▸ What needs to be done
Give back all of the data exactly, with every picture omitted.

[Stored records]
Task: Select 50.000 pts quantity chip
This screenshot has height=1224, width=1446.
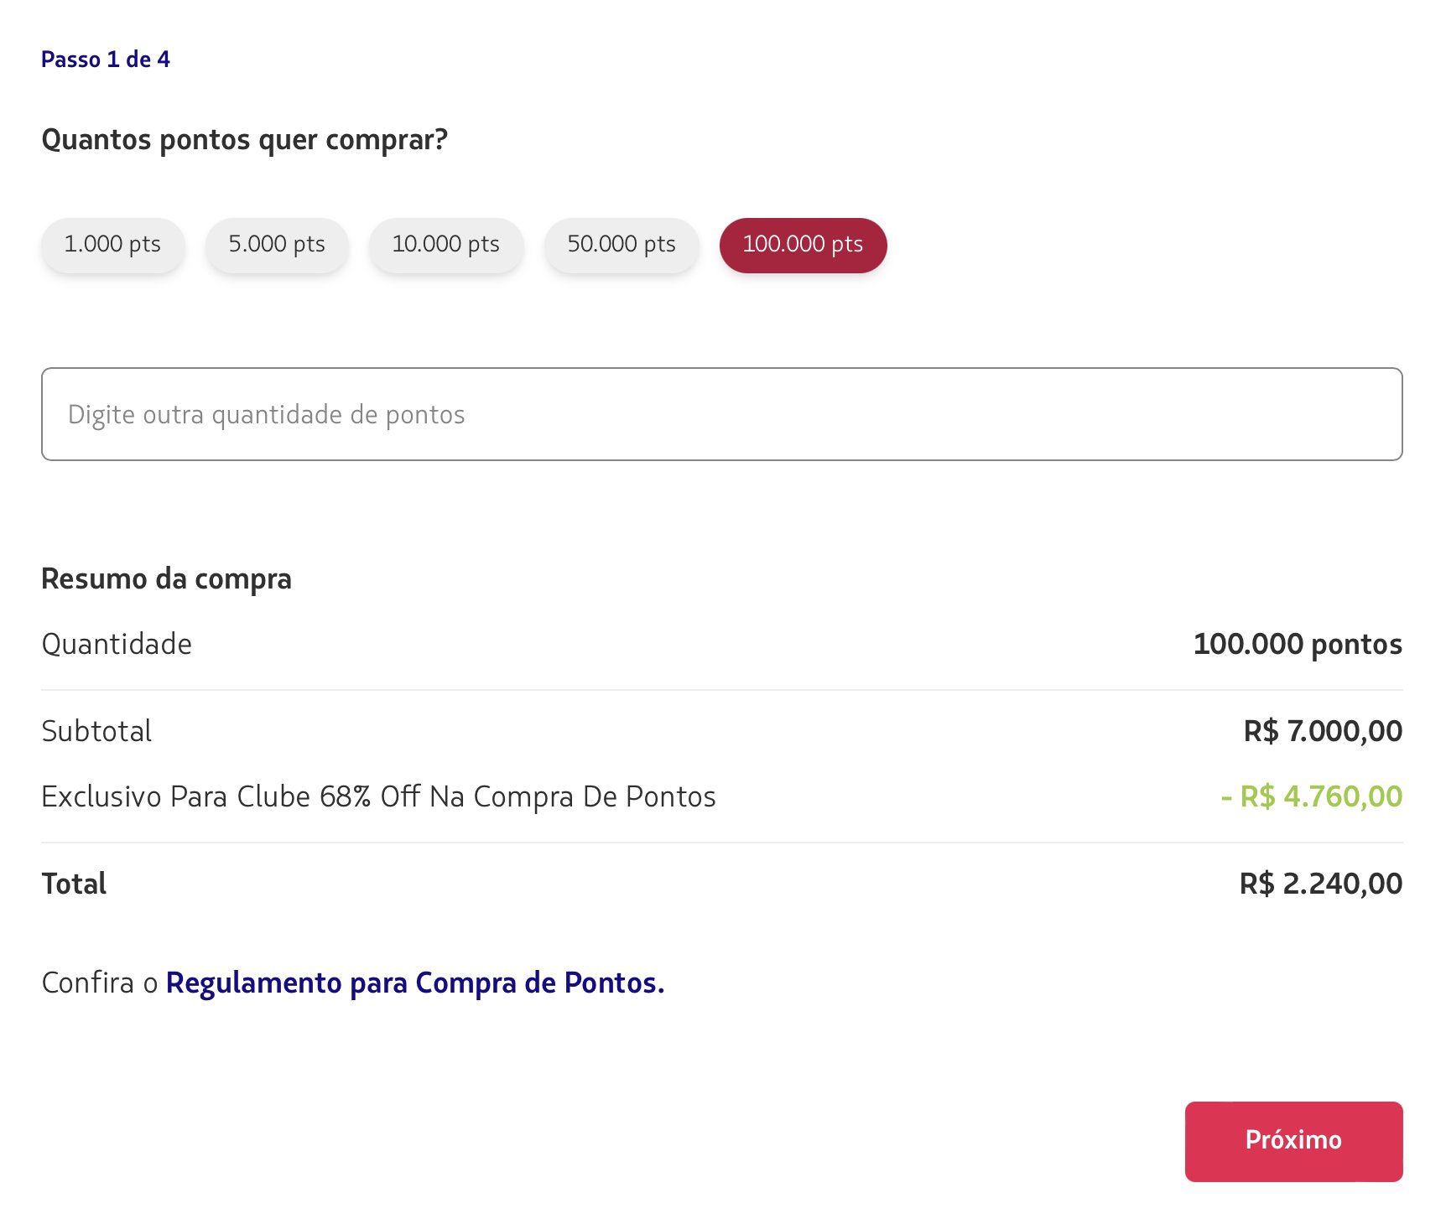Action: click(621, 245)
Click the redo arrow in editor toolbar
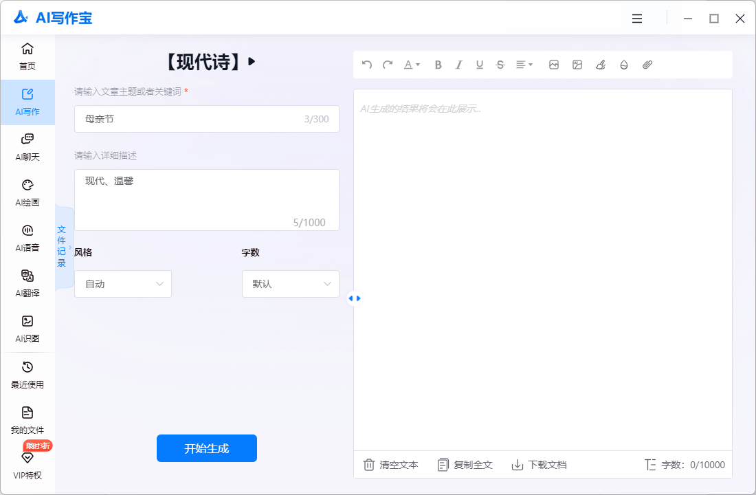Screen dimensions: 756x495 coord(388,65)
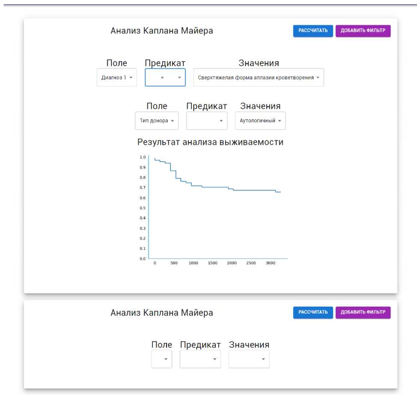Viewport: 417px width, 399px height.
Task: Click the arrow icon next to Диагноз 1
Action: pos(131,78)
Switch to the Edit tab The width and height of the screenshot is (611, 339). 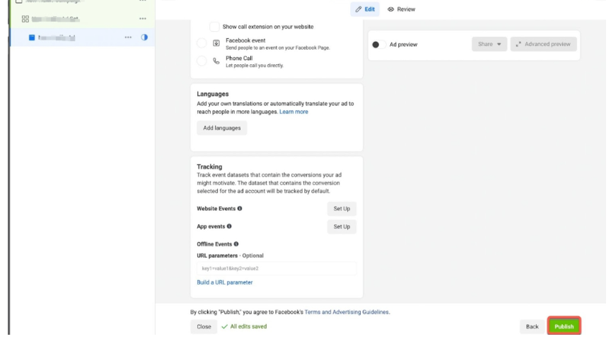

▸ Written answer
Task: Select 50.000 pts quantity chip
This screenshot has height=1224, width=1446.
Action: click(621, 245)
Click the redo arrow in editor toolbar
Screen dimensions: 756x495 coord(388,65)
Viewport: 417px width, 399px height.
Task: Click the arrow icon next to Диагноз 1
Action: pos(131,78)
Switch to the Edit tab The width and height of the screenshot is (611, 339). 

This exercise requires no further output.